Opini

Kebijakan Anti-Bullying di Sekolah: Menguji Permendikbudristek No. 46/2023

4 Mins read

Suara tangis adik bungsu saya di seberang telepon masih terngiang. Di tahun pertamanya di pondok pesantren, ia justru pulang dengan luka yang tidak terlihat: ia menjadi sasaran bullying (perundungan) karena dianggap “berbeda” oleh teman-temannya. Percakapan pilu itu, yang kemudian berlanjut dengan diskusi mendalam bersama Mama dan kakak saya, bukanlah cerita unik. Ia adalah potret nyata dari ribuan anak Indonesia yang setiap hari berjuang dalam sunyi, menghadapi bentakan sistem sosial yang menuntut keseragaman dalam sekolah ramah.

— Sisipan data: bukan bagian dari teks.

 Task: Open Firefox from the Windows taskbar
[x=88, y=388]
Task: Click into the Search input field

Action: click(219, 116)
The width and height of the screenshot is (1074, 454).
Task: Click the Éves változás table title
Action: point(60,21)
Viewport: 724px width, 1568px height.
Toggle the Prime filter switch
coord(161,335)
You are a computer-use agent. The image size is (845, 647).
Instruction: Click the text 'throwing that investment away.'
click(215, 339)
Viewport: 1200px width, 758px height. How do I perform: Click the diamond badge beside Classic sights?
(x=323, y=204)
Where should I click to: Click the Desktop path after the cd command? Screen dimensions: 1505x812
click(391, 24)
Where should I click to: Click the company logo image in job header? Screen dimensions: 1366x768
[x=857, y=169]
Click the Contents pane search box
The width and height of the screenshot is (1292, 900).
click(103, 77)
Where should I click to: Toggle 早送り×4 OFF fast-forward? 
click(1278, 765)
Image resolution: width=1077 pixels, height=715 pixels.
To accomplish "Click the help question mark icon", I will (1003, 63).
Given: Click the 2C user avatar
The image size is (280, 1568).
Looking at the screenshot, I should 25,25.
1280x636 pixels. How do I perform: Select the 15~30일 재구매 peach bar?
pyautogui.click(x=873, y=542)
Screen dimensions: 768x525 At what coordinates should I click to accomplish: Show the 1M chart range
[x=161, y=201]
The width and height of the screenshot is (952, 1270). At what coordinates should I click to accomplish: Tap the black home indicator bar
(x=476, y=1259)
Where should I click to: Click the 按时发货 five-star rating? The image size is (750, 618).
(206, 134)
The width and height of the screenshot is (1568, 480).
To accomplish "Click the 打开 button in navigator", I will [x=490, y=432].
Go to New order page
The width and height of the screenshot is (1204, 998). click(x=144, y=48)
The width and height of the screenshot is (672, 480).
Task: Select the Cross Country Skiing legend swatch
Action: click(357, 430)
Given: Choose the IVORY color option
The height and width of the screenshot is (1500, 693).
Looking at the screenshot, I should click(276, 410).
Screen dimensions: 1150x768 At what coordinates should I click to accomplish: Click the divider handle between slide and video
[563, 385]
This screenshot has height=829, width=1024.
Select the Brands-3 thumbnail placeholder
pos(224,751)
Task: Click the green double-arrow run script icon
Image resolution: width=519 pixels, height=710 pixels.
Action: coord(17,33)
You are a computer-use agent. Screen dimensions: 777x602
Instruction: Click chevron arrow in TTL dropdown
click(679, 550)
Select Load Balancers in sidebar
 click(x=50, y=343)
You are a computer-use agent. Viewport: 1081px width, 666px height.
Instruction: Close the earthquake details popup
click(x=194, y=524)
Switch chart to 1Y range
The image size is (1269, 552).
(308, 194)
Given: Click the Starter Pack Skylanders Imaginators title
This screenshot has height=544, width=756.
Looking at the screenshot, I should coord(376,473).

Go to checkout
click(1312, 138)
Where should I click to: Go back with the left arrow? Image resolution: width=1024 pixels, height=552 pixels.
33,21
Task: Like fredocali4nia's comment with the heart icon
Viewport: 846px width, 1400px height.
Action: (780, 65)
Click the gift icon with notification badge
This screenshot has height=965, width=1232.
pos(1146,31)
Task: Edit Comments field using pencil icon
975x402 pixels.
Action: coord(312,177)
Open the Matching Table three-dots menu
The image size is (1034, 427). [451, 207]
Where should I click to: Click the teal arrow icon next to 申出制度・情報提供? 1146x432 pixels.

Indonesia sebenarnya telah memiliki payung hukum mutakhir untuk melindungi mereka: Peraturan Menteri Pendidikan, Kebudayaan, Riset, dan Teknologi (Permendikbudristek) Nomor 46 Tahun 2023 tentang Pencegahan dan Penanganan Kekerasan di Satuan Pendidikan. Regulasi ini merupakan langkah progresif, dengan cakupan yang lebih rinci dibanding pendahulunya. Namun pertanyaannya: sudahkah kebijakan yang tertulis rapi di atas kertas itu diterjemahkan menjadi ruang kelas yang manusiawi—yang mampu melindungi dan merayakan keunikan setiap individu?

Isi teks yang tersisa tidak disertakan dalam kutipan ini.